Wednesday, May 5, 2010

The wisdom of Mr. Darcy

One of the funny things about life is that you sometimes don’t understand the situations you’ve found yourself until some time later. This works in ways across the board and perspective offers a view usually of great benefit down the road. Now I think we usually relate to these times in big ways, but sometimes it’s in the unexpected moments.

I just got back from Scotland over the weekend (blog post to arrive…sometime later this month) and when I stepped on the plane I had a little bit more to go with my initial foray into Jane Austen’s Pride and Prejudice. To the abject horror of many of my friends, I just need to say…I didn’t love it. I liked many aspects of the novel, and I’m glad I read it, but it just never grabbed a hold of me. I felt like she introduced too many characters right away for me to follow and it threw me off for so much of the book as I was constantly thinking, “Okay…which person is this again?” Alright, but now I’m getting off track because this post is not a book review…for the most part.

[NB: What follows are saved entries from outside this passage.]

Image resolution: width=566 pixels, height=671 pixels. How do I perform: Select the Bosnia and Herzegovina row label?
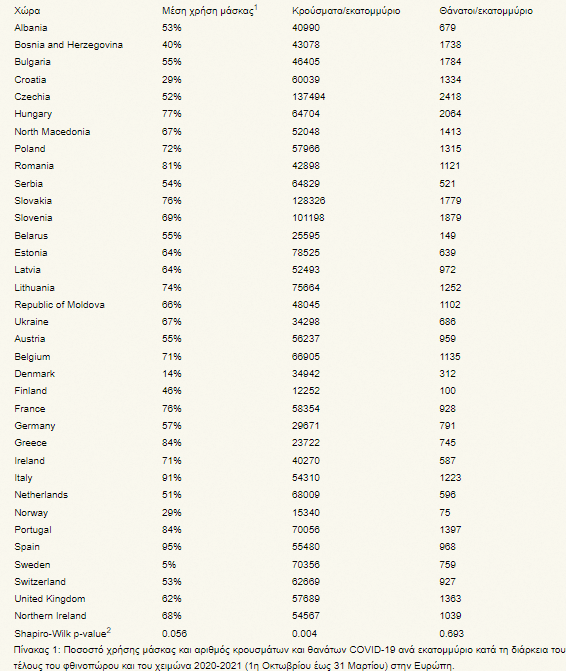coord(68,45)
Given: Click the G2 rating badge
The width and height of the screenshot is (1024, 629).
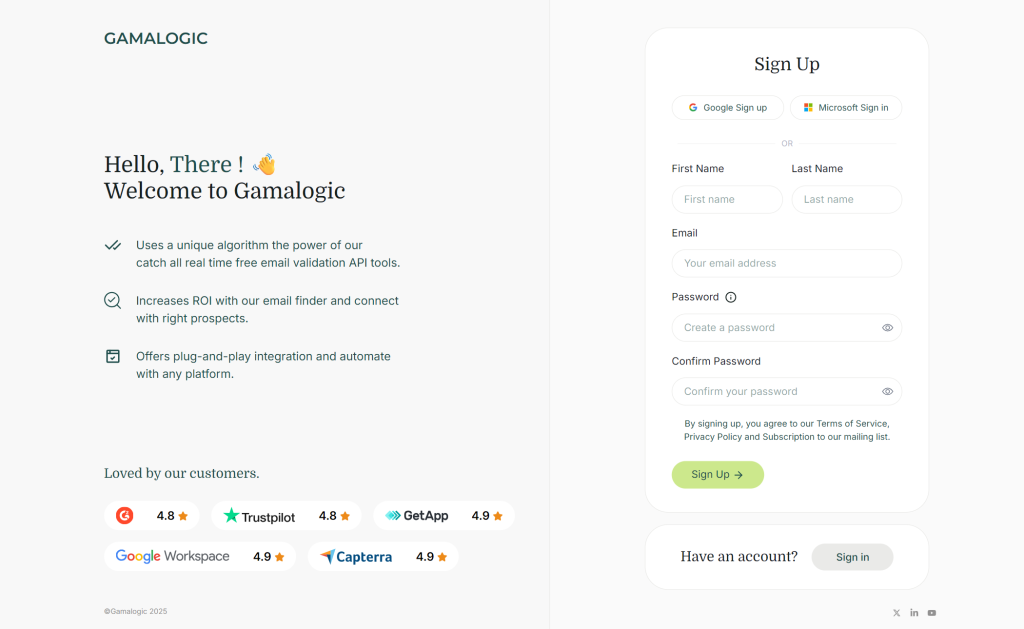Looking at the screenshot, I should point(152,516).
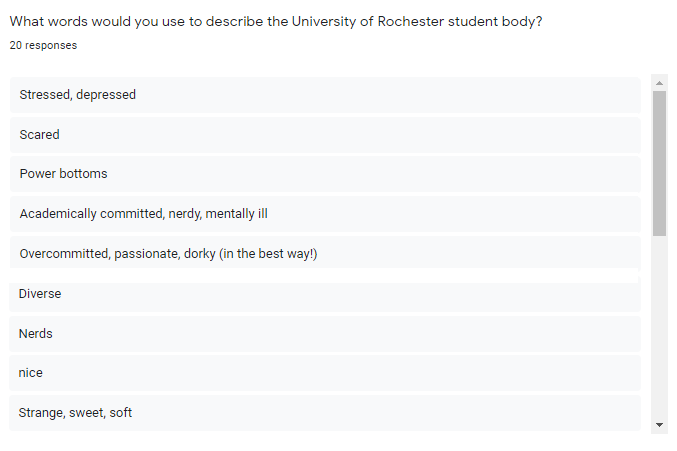Screen dimensions: 677x451
Task: Click the scrollbar down arrow
Action: [659, 425]
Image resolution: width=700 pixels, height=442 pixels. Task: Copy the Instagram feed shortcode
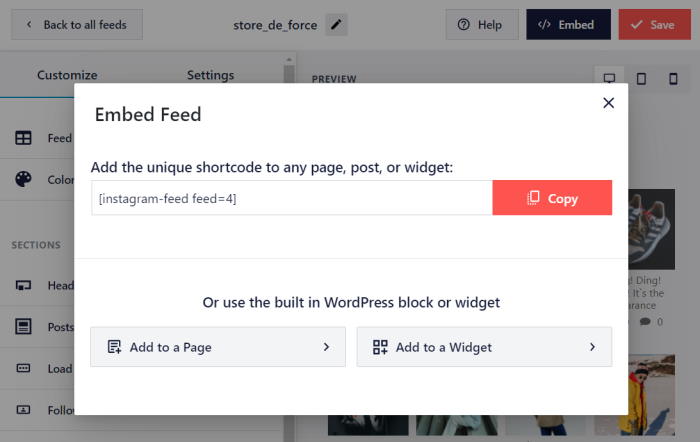(x=552, y=198)
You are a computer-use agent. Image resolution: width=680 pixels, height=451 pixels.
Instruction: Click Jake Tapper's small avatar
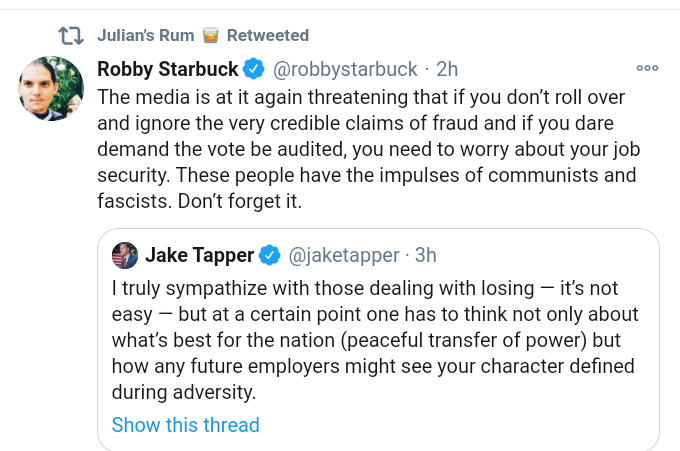pos(125,255)

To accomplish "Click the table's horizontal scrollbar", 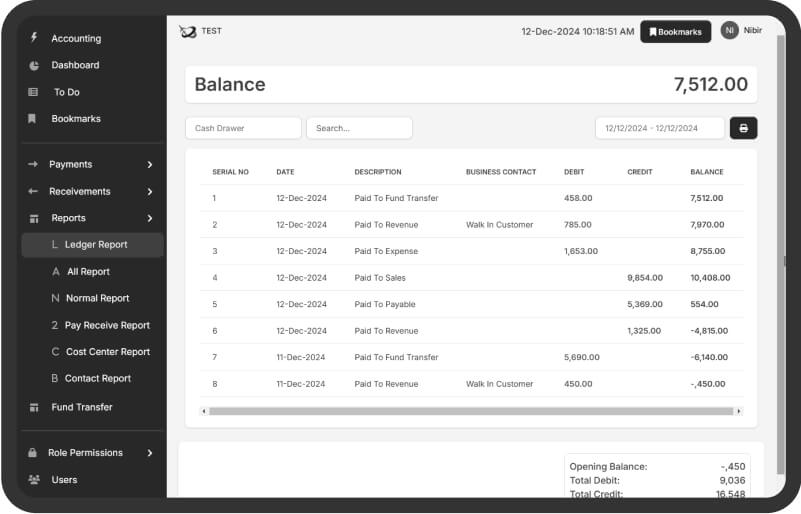I will click(x=470, y=411).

Now despite all of this, I was struck by a statement towards the end of the book that resounded with me. In conversation with Elizabeth, Mr. Darcy states, “Think only of the past as its remembrance gives you pleasure” and even though I’ve known that to be intellectually true for quite awhile, it really (and finally) entered my heart…on a United Airlines flight to London of all places.

I know I’ve had the tendency to be overly guilt ridden, and too tied and chained by my past in ways throughout my life. However, this has reminded me that it’s silly…really. It’s one thing to learn from the past but quite another to be hindered and crippled by it. I think I’ve been here for some time but it’s true; even though life goes in ways you wouldn’t like to see of it, the good memories very often, trump everything else. I really have great remembrances of people, moments, and everything in-between that have positively affected my life. Mr. Darcy *is* right and I like that I’ve reached that point where I’m no longer dragged down but am lifted up, and that’s a good place to be. I just thought I’d share.